» Work request: From the data that follows, copy every line holding the string "will".

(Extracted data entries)

──────────

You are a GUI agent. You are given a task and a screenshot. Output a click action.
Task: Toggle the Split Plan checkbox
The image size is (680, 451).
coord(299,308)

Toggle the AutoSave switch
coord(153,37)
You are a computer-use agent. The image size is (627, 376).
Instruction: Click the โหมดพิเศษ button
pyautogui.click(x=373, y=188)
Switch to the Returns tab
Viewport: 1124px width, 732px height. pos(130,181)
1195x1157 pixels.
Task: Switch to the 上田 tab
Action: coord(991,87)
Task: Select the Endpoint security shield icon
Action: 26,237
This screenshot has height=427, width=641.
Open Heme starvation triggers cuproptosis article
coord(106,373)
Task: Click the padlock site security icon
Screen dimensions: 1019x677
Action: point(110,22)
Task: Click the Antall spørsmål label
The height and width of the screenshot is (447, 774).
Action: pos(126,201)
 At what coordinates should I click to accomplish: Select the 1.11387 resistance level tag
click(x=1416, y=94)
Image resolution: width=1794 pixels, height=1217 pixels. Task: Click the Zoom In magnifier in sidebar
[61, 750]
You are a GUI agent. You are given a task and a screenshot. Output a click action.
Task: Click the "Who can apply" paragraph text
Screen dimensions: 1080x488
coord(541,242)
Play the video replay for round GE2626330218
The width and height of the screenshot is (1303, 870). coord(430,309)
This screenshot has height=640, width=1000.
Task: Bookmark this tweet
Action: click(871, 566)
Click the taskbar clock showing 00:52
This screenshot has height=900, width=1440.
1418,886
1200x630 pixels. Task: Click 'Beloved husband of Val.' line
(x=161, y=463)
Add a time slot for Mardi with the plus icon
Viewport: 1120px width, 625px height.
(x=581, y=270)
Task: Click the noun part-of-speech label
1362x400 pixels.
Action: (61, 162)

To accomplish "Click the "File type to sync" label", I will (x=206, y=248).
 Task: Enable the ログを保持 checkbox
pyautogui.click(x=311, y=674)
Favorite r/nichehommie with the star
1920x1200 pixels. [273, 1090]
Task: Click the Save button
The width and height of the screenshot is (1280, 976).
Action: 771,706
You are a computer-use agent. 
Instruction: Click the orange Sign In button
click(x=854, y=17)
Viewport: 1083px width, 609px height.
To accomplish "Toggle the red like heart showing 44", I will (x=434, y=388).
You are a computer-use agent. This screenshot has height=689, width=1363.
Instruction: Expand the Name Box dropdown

──────────

» Solved exercise:
To accomplish "Click the "File type to sync" label", I will (x=206, y=248).
To accomplish "Toggle the red like heart showing 44", I will (x=434, y=388).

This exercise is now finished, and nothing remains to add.